A chimera
If there were any regular readers of this blog, they would have noticed that since the last post, when the garden was being radically relandscaped, there haven’t been any further updates. Well, the landscaping has finished since then, the garden now has a lawn, an apple tree and a variety of beds which are slowly being populated with plants. So far, of course, the plants all appear to be tiny little things somewhat dwarfed by the amount of empty bare earth between them, but that will slowly change.
This post, though, is something of an aside, before I get around to the Proper Post with a map of the garden and summaries of some of the plants that have been scattered about. Because between a couple of plants which had been properly planted, a strange weed grew up. It started growing and grew up fast; and it seemed to have a strange mixture of leaves, some of them long and thin like a grass and some broad and heart-shaped. In other words almost as if it was a chimera of two completely different types of plant, half-monocotelydon and half-dicotelydon. Outside of science fiction, that’s completely and utterly impossible.
Well, I looked at it more closely today, and I’ve realised what it is. Take a look yourself and see if you can spot it.
So what sort of plant is it, that I’ve realised I have? It’s a bird food plant, of course!
No, really, look. In the middle, that’s a typical sunflower stem with its flower forming at the centre. Round the outside, some sort of cereal plant, possibly barley. Why on earth would you have a sunflower and a few stems of barley all germinating in exactly the same spot? Because a small lump of bird seed cake was dropped there and has started to grow, of course.

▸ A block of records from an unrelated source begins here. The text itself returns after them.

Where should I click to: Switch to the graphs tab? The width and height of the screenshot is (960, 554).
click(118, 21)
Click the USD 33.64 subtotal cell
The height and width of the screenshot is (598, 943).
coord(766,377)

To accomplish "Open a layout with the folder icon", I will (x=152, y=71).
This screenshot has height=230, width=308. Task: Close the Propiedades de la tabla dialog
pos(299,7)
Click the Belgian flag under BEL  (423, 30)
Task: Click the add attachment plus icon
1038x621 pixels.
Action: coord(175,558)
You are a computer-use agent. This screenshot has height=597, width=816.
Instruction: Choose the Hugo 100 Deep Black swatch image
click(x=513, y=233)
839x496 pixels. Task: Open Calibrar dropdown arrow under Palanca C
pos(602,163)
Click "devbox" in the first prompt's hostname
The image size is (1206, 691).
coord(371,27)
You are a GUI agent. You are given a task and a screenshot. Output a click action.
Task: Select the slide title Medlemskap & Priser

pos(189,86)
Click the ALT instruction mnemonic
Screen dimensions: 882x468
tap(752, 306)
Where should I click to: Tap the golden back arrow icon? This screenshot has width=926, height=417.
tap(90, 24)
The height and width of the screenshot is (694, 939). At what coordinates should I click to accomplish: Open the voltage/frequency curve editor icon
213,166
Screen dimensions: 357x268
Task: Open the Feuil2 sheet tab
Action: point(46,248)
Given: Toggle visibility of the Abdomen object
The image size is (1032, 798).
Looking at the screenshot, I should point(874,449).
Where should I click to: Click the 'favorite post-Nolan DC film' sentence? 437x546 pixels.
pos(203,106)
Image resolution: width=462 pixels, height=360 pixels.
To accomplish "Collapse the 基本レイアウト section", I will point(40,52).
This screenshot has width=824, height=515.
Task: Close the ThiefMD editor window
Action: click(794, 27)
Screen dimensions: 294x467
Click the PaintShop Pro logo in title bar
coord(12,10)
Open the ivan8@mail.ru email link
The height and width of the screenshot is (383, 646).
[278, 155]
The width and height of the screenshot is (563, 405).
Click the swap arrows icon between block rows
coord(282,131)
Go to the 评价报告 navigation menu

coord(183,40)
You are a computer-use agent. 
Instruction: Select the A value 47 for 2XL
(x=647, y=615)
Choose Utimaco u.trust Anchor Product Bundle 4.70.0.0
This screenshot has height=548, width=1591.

Whether it was accidentally dropped by a passing jackdaw or wood pigeon, or whether it was in the topsoil when it arrived and has germinated now it has light, I don’t know and will never know. The topsoil certainly does have a good number of weed seeds in it, a significant proportion of them nettles, so it possibly was in the soil before it was spread out. The sunflower has probably started a little late in the season for best results, but it will be interesting to see just how high and fast it manages to grow before autumn. If it flowers, I’ll make sure I take a picture.